DNA-dependent protein kinase catalytic subunit (DNA-PKcs) is a key member of the phosphatidylinositol-3 kinase-like (PIKK) family of protein kinases with critical roles in DNA-double strand break repair, transcription, metastasis, mitosis, RNA processing, and innate and adaptive immunity. The absence of DNA-PKcs from many model organisms has led to the assumption that DNA-PKcs is a vertebrate-specific PIKK. Here, we find that DNA-PKcs is widely distributed in invertebrates, fungi, plants, and protists, and that threonines 2609, 2638, and 2647 of the ABCDE cluster of phosphorylation sites are highly conserved amongst most Eukaryotes. Furthermore, we identify highly conserved amino acid sequence motifs and domains that are characteristic of DNA-PKcs relative to other PIKKs. These include residues in the Forehead domain and a novel motif we have termed YRPD, located in an α helix C-terminal to the ABCDE phosphorylation site loop. Combining sequence with biochemistry plus structural data on human DNA-PKcs unveils conserved sequence and conformational features with functional insights and implications. The defined generally progressive DNA-PKcs sequence diversification uncovers conserved functionality supported by Evolutionary Trace analysis, suggesting that for many organisms both functional sites and evolutionary pressures remain identical due to fundamental cell biology. The mining of cancer genomic data and germline mutations causing human inherited disease reveal that robust DNA-PKcs activity in tumors is detrimental to patient survival, whereas germline mutations compromising function are linked to severe immunodeficiency and neuronal degeneration. We anticipate that these collective results will enable ongoing DNA-PKcs functional analyses with biological and medical implications.

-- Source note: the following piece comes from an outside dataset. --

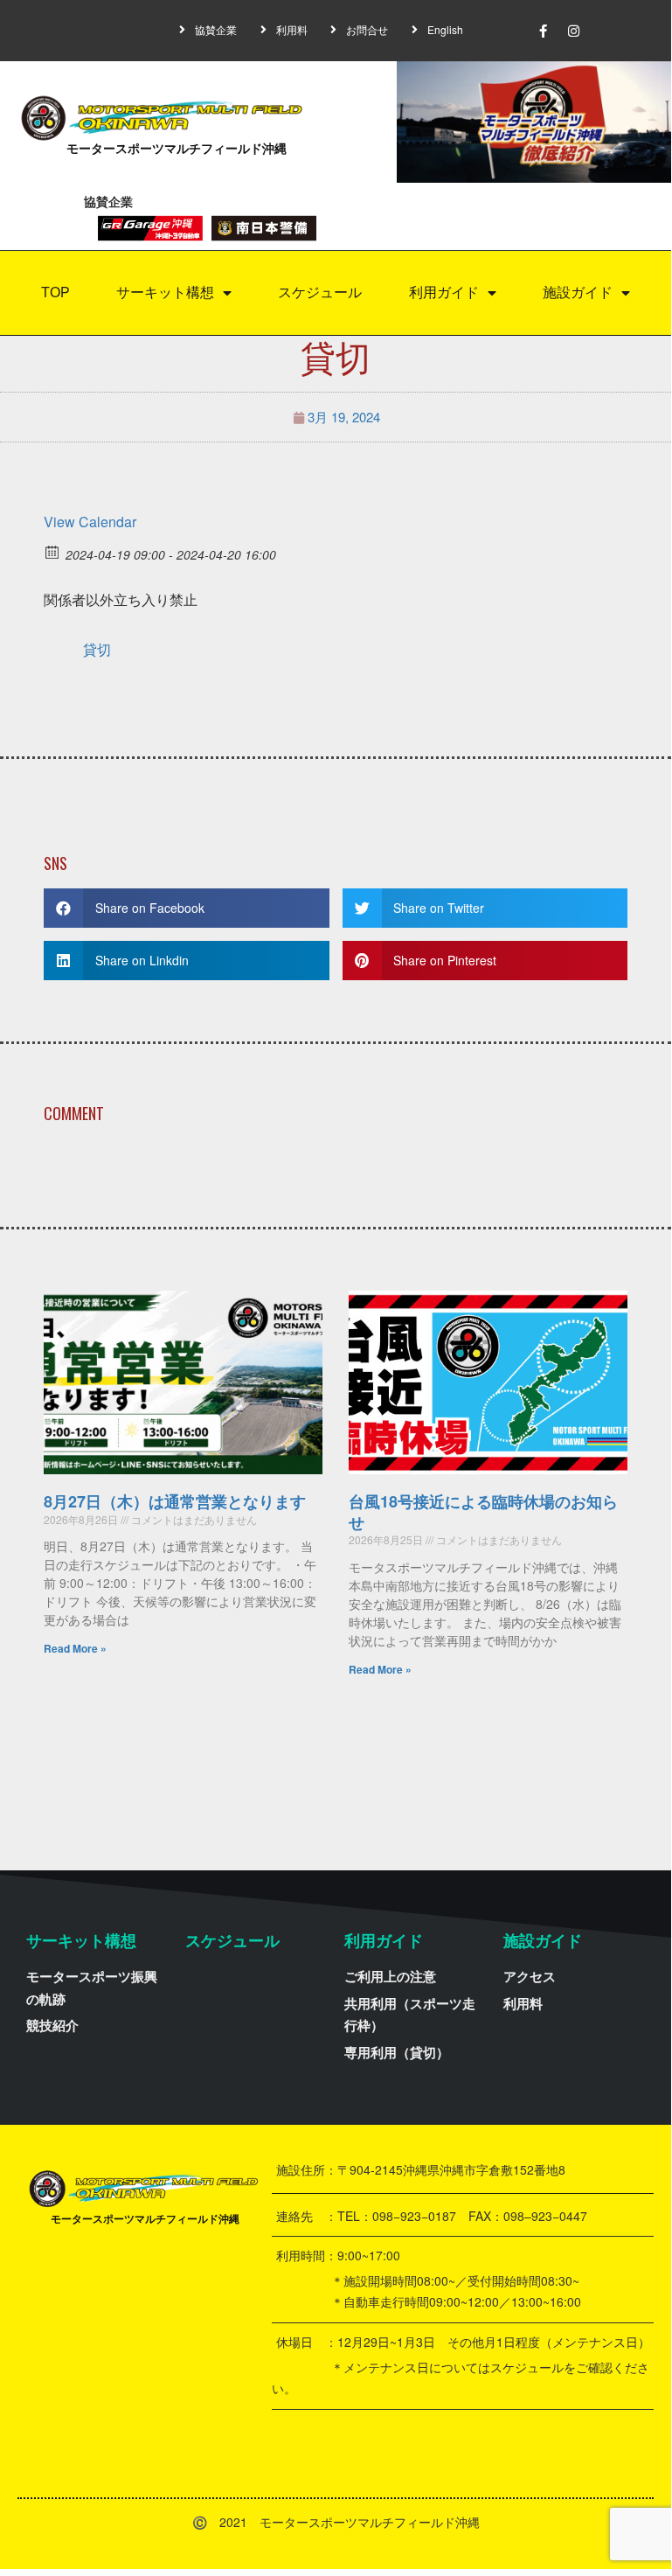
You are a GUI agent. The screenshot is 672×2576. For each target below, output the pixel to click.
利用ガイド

DNA 依赖性蛋白激酶催化亚基 (DNA-PKcs) 是磷脂酰肌醇-3 激酶样 (PIKK) 蛋白激酶家族的关键成员，在 DNA 双链断裂修复、转录、转移、有丝分裂、RNA 加工中起关键作用，以及先天性和适应性免疫。许多模式生物缺乏 DNA-PKcs 导致假设 DNA-PKcs 是脊椎动物特异性 PIKK。在这里，我们发现 DNA-PKcs 广泛分布于无脊椎动物、真菌、植物和原生生物中，并且 ABCDE 磷酸化位点簇的苏氨酸 2609、2638 和 2647 在大多数真核生物中高度保守。此外，我们确定了高度保守的氨基酸序列基序和结构域，这些基序和结构域是 DNA-PKcs 相对于其他 PIKKs 的特征。这些包括前额结构域中的残基和我们称为 YRPD 的新基序，位于 ABCDE 磷酸化位点环的 α 螺旋 C 末端。将序列与生物化学以及人类 DNA-PKcs 的结构数据相结合，揭示了具有功能洞察力和含义的保守序列和构象特征。定义的普遍渐进的 DNA-PKcs 序列多样化揭示了进化痕迹分析支持的保守功能，这表明对于许多生物体而言，由于基本的细胞生物学，功能位点和进化压力保持相同。对导致人类遗传病的癌症基因组数据和种系突变的挖掘表明，肿瘤中强大的 DNA-PKcs 活性不利于患者的生存，而损害功能的种系突变与严重的免疫缺陷和神经元变性有关。我们预计这些集体结果将使正在进行的具有生物学和医学意义的 DNA-PKcs 功能分析成为可能。